Clearly spending several hundred dollars on the lottery is not equal to the cost of health insurance, but the lottery is not the only non-necessity people spend money on. In other words, what is unaffordable is a lot more than health care, but we tend to reset our priorities so that the $80 office visit is unaffordable, but the lottery ticket is not.  Go figure.
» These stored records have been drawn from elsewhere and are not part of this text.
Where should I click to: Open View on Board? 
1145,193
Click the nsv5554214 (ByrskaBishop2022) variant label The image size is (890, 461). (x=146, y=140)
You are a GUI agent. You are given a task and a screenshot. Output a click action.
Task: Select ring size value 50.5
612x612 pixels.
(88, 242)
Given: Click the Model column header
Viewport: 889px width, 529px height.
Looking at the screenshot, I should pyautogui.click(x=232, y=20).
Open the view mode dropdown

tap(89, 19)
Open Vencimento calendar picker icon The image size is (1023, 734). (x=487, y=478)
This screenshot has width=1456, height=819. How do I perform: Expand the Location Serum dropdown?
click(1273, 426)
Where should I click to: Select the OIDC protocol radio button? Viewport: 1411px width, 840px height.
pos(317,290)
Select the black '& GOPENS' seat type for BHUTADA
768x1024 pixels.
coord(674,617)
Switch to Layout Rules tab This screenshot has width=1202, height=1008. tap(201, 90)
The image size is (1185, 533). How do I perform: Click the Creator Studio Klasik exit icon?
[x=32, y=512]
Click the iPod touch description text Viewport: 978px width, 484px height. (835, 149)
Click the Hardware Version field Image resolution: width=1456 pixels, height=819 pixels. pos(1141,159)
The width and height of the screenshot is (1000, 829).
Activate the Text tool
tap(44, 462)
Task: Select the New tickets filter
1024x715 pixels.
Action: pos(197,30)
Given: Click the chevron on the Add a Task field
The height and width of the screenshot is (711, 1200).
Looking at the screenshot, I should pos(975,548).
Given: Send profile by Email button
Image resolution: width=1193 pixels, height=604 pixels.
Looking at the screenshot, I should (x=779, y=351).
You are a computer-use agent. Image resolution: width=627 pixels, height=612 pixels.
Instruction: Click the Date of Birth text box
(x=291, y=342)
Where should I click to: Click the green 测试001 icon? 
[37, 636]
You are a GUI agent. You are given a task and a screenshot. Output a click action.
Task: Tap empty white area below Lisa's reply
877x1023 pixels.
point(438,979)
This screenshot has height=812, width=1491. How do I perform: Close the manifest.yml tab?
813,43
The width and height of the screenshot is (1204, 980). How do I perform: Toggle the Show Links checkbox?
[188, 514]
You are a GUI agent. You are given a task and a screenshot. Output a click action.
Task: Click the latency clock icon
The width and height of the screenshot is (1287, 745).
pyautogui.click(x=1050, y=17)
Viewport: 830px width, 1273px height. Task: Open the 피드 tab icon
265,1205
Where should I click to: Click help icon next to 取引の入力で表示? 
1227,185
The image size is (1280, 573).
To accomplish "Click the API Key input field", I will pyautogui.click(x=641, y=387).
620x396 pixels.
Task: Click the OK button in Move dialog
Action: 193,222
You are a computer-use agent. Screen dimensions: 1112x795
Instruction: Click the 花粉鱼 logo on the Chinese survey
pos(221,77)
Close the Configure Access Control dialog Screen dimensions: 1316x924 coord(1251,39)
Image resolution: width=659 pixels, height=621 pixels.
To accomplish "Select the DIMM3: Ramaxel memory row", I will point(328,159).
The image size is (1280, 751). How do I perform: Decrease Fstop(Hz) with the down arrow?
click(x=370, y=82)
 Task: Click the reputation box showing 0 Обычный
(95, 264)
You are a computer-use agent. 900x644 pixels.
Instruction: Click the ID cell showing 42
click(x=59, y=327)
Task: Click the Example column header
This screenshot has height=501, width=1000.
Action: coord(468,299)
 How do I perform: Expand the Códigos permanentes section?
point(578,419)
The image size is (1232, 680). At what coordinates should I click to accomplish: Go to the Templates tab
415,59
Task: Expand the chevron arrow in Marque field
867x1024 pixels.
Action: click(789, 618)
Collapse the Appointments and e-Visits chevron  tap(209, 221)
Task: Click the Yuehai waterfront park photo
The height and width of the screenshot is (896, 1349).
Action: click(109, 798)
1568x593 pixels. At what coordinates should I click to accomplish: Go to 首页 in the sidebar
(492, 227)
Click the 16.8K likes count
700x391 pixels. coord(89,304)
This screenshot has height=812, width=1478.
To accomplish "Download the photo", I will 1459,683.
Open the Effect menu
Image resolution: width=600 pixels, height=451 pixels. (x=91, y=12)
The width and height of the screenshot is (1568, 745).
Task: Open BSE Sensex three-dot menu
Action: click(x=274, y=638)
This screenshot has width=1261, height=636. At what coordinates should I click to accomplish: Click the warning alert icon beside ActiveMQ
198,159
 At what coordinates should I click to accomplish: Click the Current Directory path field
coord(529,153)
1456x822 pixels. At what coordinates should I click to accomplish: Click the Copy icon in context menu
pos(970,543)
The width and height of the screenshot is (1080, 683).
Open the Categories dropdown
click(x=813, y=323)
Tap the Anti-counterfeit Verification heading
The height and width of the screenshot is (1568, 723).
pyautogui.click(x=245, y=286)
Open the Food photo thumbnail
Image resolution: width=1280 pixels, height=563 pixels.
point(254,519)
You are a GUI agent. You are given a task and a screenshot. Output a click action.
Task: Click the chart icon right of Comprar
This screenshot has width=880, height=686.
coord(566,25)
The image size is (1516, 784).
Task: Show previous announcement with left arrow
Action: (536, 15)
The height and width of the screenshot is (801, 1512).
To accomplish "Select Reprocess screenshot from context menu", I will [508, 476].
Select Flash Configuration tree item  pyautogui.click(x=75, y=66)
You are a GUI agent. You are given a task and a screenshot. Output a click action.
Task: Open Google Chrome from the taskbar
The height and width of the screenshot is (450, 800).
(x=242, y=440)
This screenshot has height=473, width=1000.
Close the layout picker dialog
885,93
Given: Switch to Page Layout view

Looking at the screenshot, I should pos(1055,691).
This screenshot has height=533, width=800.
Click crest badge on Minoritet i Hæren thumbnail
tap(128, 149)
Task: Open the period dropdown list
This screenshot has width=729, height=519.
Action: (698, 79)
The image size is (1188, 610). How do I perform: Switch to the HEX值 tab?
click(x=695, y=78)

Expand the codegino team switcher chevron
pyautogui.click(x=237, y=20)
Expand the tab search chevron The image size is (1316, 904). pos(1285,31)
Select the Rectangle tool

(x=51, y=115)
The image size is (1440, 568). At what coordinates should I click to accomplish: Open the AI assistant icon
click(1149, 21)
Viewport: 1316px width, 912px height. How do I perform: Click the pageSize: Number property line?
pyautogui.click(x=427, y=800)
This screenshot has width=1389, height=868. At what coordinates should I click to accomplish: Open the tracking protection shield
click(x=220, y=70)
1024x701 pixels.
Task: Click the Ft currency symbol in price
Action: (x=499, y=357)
Logically our priorities would be more like this:

  1. Food
  2. Shelter
  3. Health care
  4. Clothing
  5. Saving
  6. Retirement
  7. Education
  8. Other stuff
  9. Vacations
  10. Gambling

Exactly where are our priorities?  What is affordable?

4 comments

  1. I like what you guys are up too. Such smart work and reporting! Keep up the excellent works guys I’ve incorporated you guys to my blogroll. I think it will improve the value of my web site 🙂

    Like

  2. Dick, you have really good stories. Here is one of my most painful in 30+ years of benefits work.

    I went to Syracuse NY to our regional office to conduct a focus group. I had maybe ten questions, and would simply put them out one by one and ask the group of ten to discuss.

    At one point, one employee disclosed the fact that when her husband lost his job and family coverage, that she only enrolled herself in the highest cost option with the lowest copays. She did not enroll her two teenage sons and her husband because “she could not afford to sign up the whole family on the lowest cost plan” identifying not only the $50 a month contribution (just $10 more per month than she was paying for single coverage), but also because the low cost plan had a $25 Rx copay ($15 more than the high cost plan). When her coworkers indicated concern about the potential for a devastating financial loss, she turned to me and almost screamed: “You just don’t know what it costs to keep two teenage boys in Reeboks”

    Like

  3. I’m retired and will just be getting on Medicare in a few months. I wish we had a single payer health care system similar to Medicare for everyone but also that everyone must pay something if they have an income. My income and savings were basically stolen by women over my life (divorce and alimony). Now I can’t earn anything on my savings.

    I think we need to charge working women more for SS and Medicare and higher tax in households where one spouse doesn’t work. Like life insurance where men get charged more. Women use more medical services, live longer and receive much more spousal benefits but yet they pay far less into the system. It is time for us to demand they pay more instead of making men subsidize them. This might also be considered for any national health care program but it has been called gender equality which is just a cover up. I also agree with the copay idea which I think Medicare does since it covers 80%.